Dependent equations are systems where all equations describe the same line or plane. In other words, they are essentially the same equation, just in different forms. This means there are an infinite number of solutions because any point on the line or plane satisfies all equations. Detecting dependent equations involves checking if any equation can be manipulated (by multiplication, division, addition, or subtraction) to resemble another equation in the system. In our exercise, none of the given equations is a simple multiple or combination of the others, so they are not dependent. Therefore, solving the system should give us a unique solution, assuming they intersect at a single point.

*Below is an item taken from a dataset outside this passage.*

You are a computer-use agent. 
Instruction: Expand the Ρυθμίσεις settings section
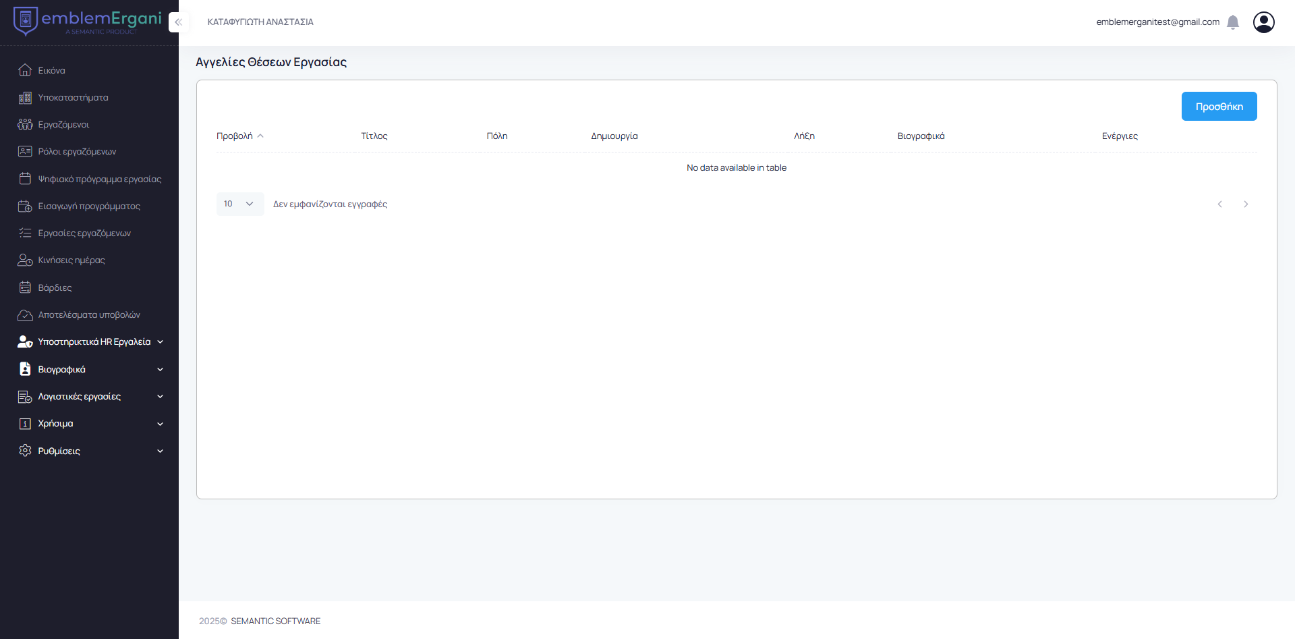(x=59, y=451)
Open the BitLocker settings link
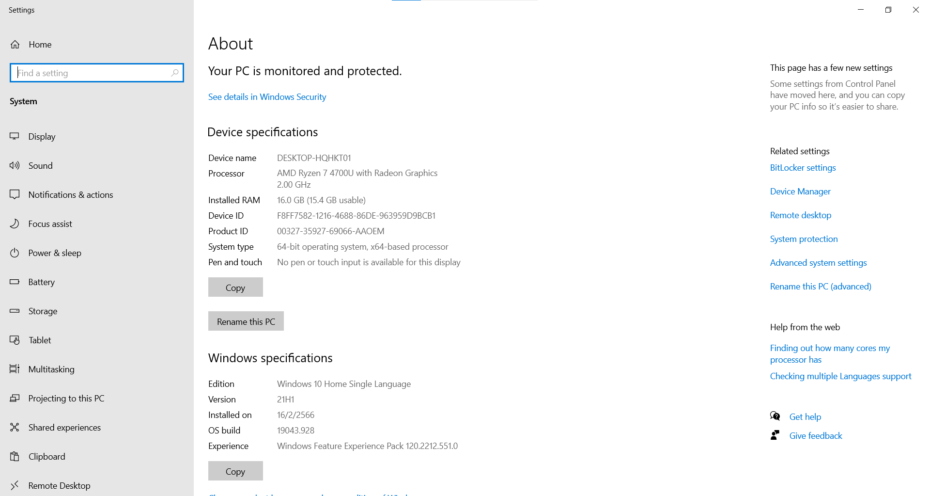The height and width of the screenshot is (496, 930). (x=803, y=168)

The substitution method involves solving one of the equations for one variable and substituting that expression into the other equation(s). This reduces the system to a simpler form, often a single variable equation. Here’s a step-by-step guide to using the substitution method:

• Solve one equation for one variable.
• Substitute this expression into the other equation(s) to find the values of the other variables.
• Substitute the found values back into the initial solved expression to find the remaining variable.

In our exercise, we:

• Solved -3c = 6 to find c = -2.
• Substituted c = -2 into b + 2c = 2 to find b.
• Substituted b = 6 and c = -2 into 7a - 3b - 5c = 14 to find a.

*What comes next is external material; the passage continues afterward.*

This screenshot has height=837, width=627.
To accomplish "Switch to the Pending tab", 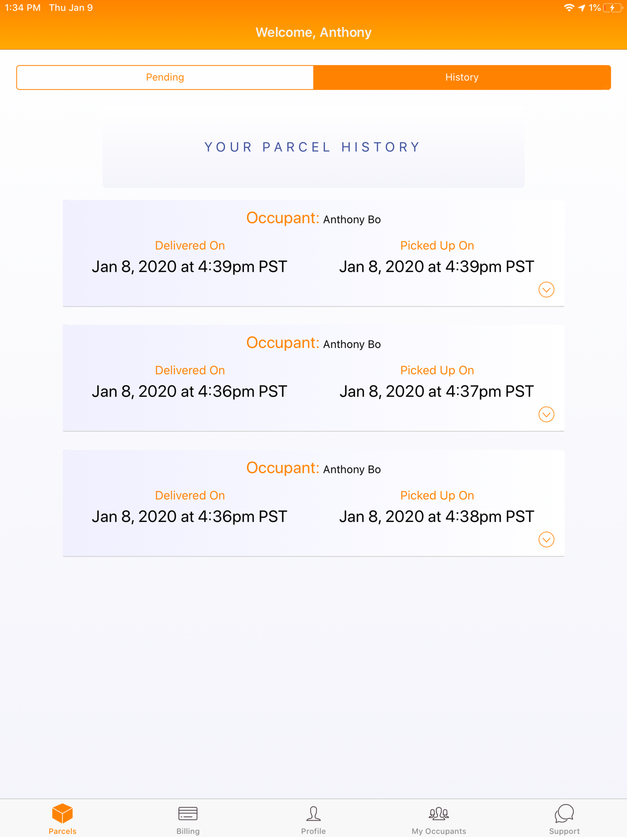I will pos(165,77).
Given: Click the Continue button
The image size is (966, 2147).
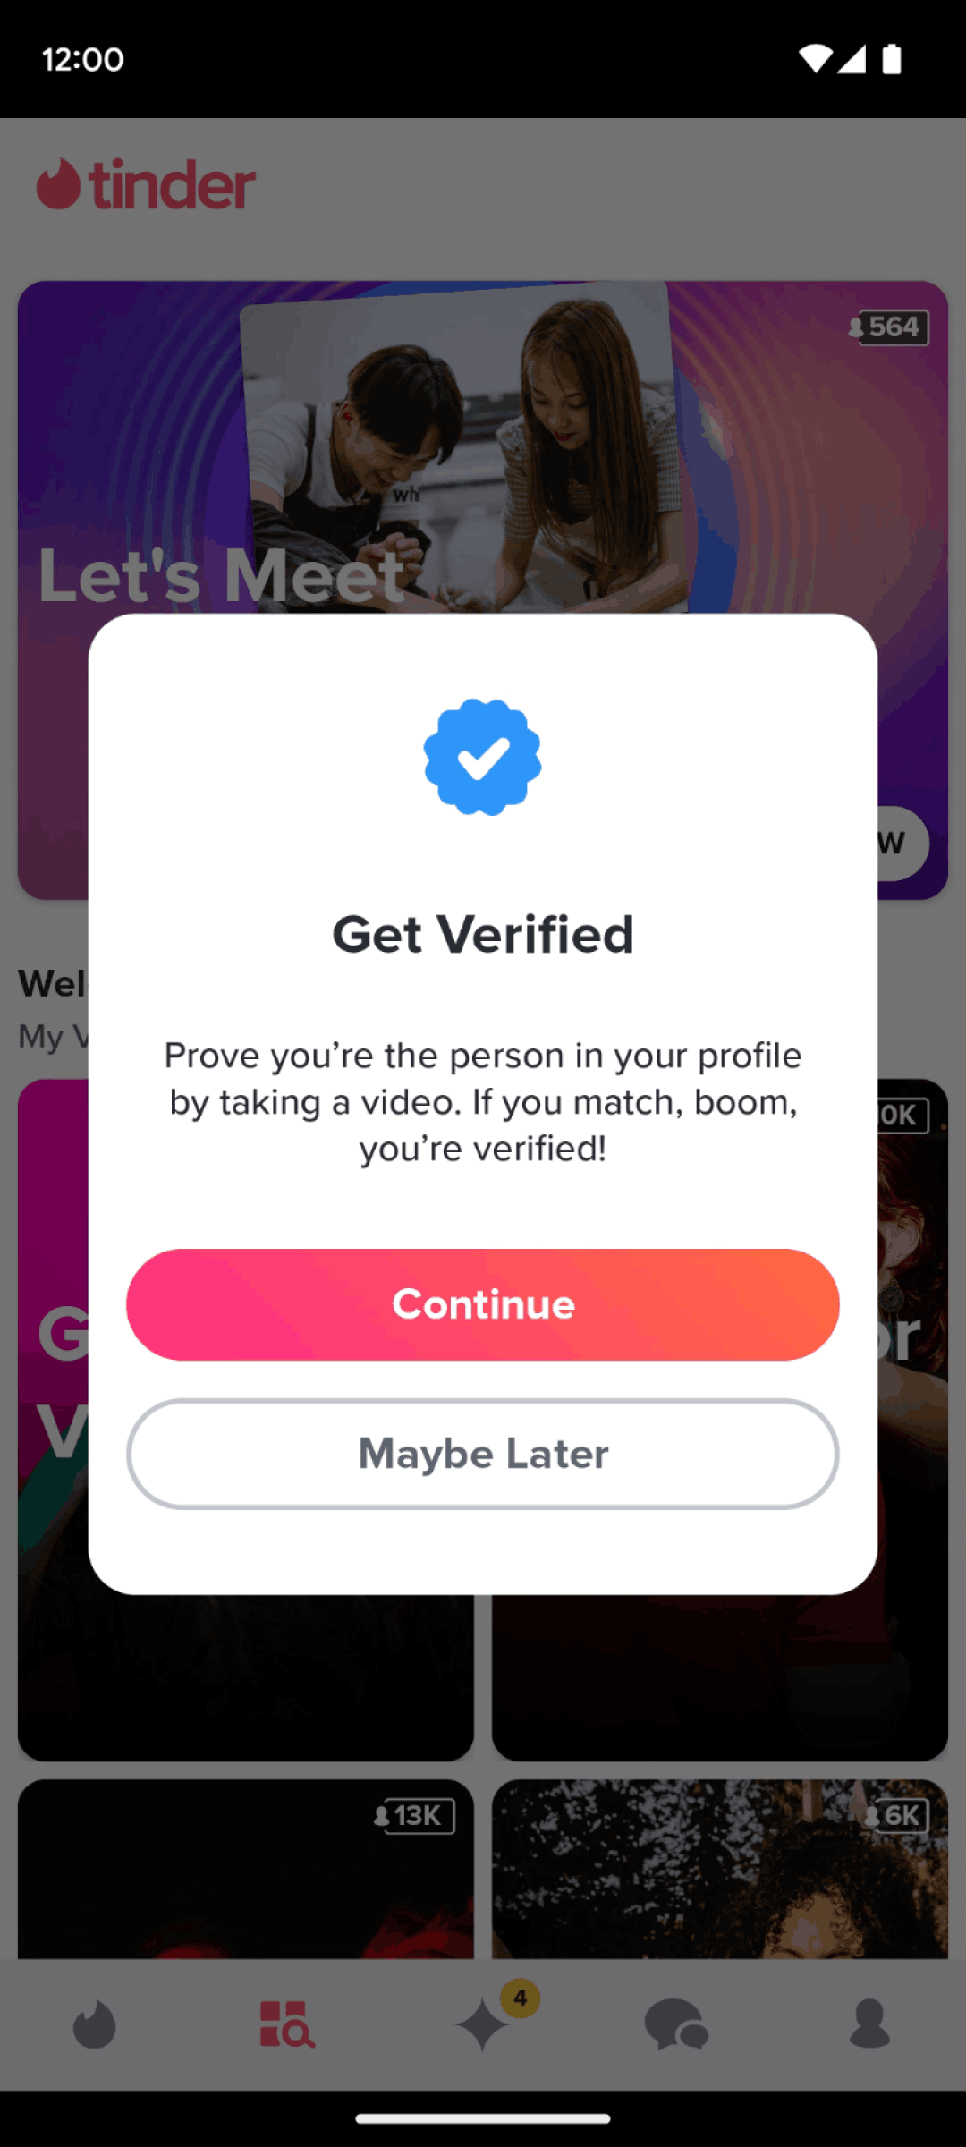Looking at the screenshot, I should click(x=483, y=1304).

Finally, we verified the solution by plugging the values of a, b, and c back into the original equations to ensure they were satisfied.

Linear equations are equations of the first degree, meaning they have no exponents higher than 1. They can be represented in forms like ax + by = c, where a, b, and c are constants. Solving systems of linear equations often involves finding a common point of intersection. There are three possible outcomes when solving linear equations:

• A single solution (the lines intersect at one point).
• No solution (the lines are parallel and never intersect).
• Infinite solutions (the lines are dependent and overlap entirely).

For our exercise, each step confirmed scenarios that depend on the type of system:

• Solved individual equations for one variable.
• Substituted to find other variables.
• Verified consistency across all original equations.

Through these steps, we identified a unique solution without dependent equations or contradictions, meaning the system had a single solution (a specific intersection point).